ABOUT THIS TASK
Find the line containing "Watch the trailer" in the material below, then please transcribe it and each line after it exactly, without the pictures.

========================================

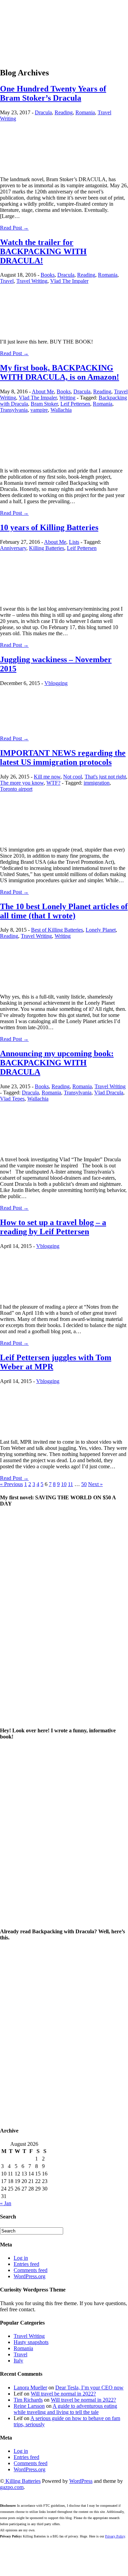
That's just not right (105, 777)
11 (70, 1484)
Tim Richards (28, 2400)
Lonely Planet (101, 930)
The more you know (22, 783)
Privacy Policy (115, 2536)
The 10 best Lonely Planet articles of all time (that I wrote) (64, 911)
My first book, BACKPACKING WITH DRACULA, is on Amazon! (59, 372)
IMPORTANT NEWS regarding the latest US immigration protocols (63, 757)
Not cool (72, 777)
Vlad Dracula (108, 1092)
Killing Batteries (46, 548)
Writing (67, 398)
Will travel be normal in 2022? (63, 2394)
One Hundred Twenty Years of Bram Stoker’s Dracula (53, 93)
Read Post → (14, 228)
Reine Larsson (29, 2406)
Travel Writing (31, 281)
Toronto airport (16, 789)
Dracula (43, 112)
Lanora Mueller (30, 2387)
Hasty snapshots (31, 2342)
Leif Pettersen (75, 404)
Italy (18, 2360)
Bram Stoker (44, 404)
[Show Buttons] (5, 2564)
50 (84, 1484)
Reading (64, 112)
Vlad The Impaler (69, 281)
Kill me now (47, 777)
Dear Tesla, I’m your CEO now (89, 2387)
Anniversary (13, 548)
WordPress (81, 2481)
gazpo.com (12, 2487)
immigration (97, 783)
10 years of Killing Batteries (49, 527)
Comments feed (30, 2270)
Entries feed (26, 2264)
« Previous (11, 1484)
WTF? (53, 783)
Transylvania (14, 410)
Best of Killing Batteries (57, 930)
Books (48, 275)
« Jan (5, 2203)
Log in (21, 2258)
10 (64, 1484)
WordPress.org (29, 2276)
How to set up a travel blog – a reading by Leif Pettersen (53, 1227)
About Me (43, 391)
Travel (7, 281)
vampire (39, 410)
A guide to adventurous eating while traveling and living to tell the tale (65, 2409)
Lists (74, 542)
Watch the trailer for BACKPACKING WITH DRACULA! (43, 251)
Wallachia (61, 410)
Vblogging (56, 683)
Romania (85, 112)
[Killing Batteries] (64, 25)
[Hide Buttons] (3, 2573)
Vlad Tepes (12, 1099)
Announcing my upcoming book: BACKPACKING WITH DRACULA (57, 1062)
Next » (95, 1484)
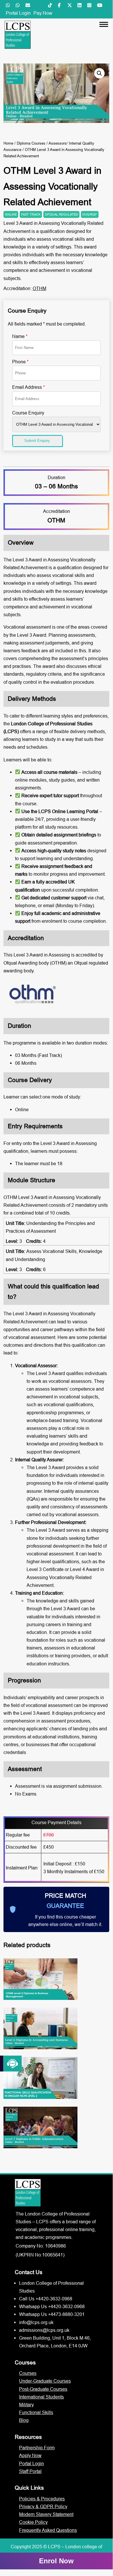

========================================

EXERCISE RESPONSE
Watch the trailer for BACKPACKING WITH DRACULA! (43, 251)
Wallachia (61, 410)
Vblogging (56, 683)
Romania (85, 112)
[Killing Batteries] (64, 25)
[Hide Buttons] (3, 2573)
Vlad Tepes (12, 1099)
Announcing my upcoming book: BACKPACKING WITH DRACULA (57, 1062)
Next » (95, 1484)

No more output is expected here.